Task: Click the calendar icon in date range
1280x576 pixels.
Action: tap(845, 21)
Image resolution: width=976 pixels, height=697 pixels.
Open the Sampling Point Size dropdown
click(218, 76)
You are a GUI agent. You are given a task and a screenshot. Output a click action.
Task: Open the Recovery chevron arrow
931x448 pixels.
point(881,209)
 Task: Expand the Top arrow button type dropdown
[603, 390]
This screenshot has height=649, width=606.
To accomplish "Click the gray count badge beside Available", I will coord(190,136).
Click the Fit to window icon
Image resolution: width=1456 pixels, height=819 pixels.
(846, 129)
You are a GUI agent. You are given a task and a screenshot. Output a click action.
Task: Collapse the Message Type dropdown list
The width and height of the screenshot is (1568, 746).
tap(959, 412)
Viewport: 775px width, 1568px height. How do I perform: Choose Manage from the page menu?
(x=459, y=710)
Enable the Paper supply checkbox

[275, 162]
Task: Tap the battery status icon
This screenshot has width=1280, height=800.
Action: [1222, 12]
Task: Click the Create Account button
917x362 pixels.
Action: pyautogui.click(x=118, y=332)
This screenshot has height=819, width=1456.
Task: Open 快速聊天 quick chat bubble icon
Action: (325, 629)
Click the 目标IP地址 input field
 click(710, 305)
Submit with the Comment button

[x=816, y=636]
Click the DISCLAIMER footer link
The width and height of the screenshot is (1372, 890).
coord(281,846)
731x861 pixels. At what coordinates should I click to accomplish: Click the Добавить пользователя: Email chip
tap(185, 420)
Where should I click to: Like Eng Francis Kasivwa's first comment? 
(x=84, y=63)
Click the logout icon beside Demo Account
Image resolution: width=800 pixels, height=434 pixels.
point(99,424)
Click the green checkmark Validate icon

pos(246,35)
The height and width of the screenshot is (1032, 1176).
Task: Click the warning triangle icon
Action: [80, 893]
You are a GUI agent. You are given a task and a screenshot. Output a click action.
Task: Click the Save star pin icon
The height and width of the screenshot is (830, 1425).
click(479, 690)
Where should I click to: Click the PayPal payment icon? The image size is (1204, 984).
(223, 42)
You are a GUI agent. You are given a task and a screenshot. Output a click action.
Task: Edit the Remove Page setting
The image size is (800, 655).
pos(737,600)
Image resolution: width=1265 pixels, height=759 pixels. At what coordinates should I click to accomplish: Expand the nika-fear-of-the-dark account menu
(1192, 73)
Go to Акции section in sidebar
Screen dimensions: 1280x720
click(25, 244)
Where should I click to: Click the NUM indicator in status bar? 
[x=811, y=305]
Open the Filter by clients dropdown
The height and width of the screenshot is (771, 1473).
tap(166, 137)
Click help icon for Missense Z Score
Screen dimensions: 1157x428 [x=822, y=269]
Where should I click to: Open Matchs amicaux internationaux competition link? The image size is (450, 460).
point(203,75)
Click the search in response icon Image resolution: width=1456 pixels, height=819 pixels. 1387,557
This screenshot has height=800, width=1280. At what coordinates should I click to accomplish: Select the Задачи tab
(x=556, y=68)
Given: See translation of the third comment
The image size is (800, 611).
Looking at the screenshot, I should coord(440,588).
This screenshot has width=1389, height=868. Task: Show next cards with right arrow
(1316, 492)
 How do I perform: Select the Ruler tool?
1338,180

· · ·

REQUIRED TASK: Return the lines from the one containing "Where should I click to: Like" through the end of the items, inclusive, reproducing them unchanged.

WRITTEN SOLUTION:
Where should I click to: Like Eng Francis Kasivwa's first comment? 
(x=84, y=63)
Click the logout icon beside Demo Account
Image resolution: width=800 pixels, height=434 pixels.
point(99,424)
Click the green checkmark Validate icon

pos(246,35)
The height and width of the screenshot is (1032, 1176).
Task: Click the warning triangle icon
Action: [80, 893]
You are a GUI agent. You are given a task and a screenshot. Output a click action.
Task: Click the Save star pin icon
The height and width of the screenshot is (830, 1425).
click(479, 690)
Where should I click to: Click the PayPal payment icon? The image size is (1204, 984).
(223, 42)
You are a GUI agent. You are given a task and a screenshot. Output a click action.
Task: Edit the Remove Page setting
The image size is (800, 655).
pos(737,600)
Image resolution: width=1265 pixels, height=759 pixels. At what coordinates should I click to accomplish: Expand the nika-fear-of-the-dark account menu
(1192, 73)
Go to Акции section in sidebar
Screen dimensions: 1280x720
click(25, 244)
Where should I click to: Click the NUM indicator in status bar? 
[x=811, y=305]
Open the Filter by clients dropdown
The height and width of the screenshot is (771, 1473).
tap(166, 137)
Click help icon for Missense Z Score
Screen dimensions: 1157x428 [x=822, y=269]
Where should I click to: Open Matchs amicaux internationaux competition link? The image size is (450, 460).
point(203,75)
Click the search in response icon Image resolution: width=1456 pixels, height=819 pixels. 1387,557
This screenshot has height=800, width=1280. At what coordinates should I click to accomplish: Select the Задачи tab
(x=556, y=68)
Given: See translation of the third comment
The image size is (800, 611).
Looking at the screenshot, I should coord(440,588).
This screenshot has width=1389, height=868. Task: Show next cards with right arrow
(1316, 492)
 How do I perform: Select the Ruler tool?
1338,180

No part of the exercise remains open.